For those reasons, Siroky says, all animals will have to be included, not only cows, but sheep, horses and pigs. In England for example, cows are identified, but sheep are not, and he says sheep were implicated in the rapid spread of foot and mouth disease there.
That concerns Ted Johnson. He’s a Wisconsin dairy farmer who likes the idea of a universal identification system because it would quickly pinpoint the location of animals that might have come in contact with a disease.
“If in the event of an outbreak of some highly contagious disease, it could be stopped very quickly and we wouldn’t have to have wholesale slaughtering of cattle.”
Still Johnson says many farmers are concerned about how much the ID would cost, who would maintain the records, and who would have access to them.
“The worst case scenario would be if that information is released and there is some doubt about the information or if the information is used in an incorrect manner, the perception can be there’s a problem on individual farms.”

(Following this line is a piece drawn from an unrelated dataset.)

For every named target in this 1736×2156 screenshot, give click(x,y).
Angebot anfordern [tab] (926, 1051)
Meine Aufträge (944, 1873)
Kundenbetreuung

State veterinarian Clarence Siroky says that’s why input from farmers, processors, privacy advocates and consumers is important as the technology is developing.
Still to be decided is the type of animal ID that would be used. Siroky says it could be a tag placed on the animal’s ear. However, some animals already have so many different ear tags, he says one ear can look like a Christmas tree. Other possibilities include a computer chip or other type of recyclables monitor placed inside an animal.
Meanwhile, AG secretary Harsdorf says the records included in a computerized type of system could be very beneficial to consumers at the supermarket.
“At some point in time, you’re gonna have the ability to go through a grocery store and see up on a screen when you buy that package where it came from, a picture of the operation — it’s almost mind boggling to see what could happen down the road.”
Still, farmer Ted Johnson worries all the talk right now about the need for animal identification might create a consumer backlash.
“I feel as a producer our food supply is very safe. I don’t want the perception to be that an animal ID program is being instituted because we have a problem.”
But a potential problem without plans to deal with it could create havoc for the agricultural industry, and so far veterinarian Siroky doesn’t know when a system with wide support might be in place. He does say animal health officials are on high alert for the appearance of any contagious diseases. At the same time, he says even if Wisconsin comes up with a proactive plan, unless other states adopt a similar identification method, any tracking system would have limited effectiveness. For the Great Lakes Radio Consortium, I’m Mary Jo Wagner.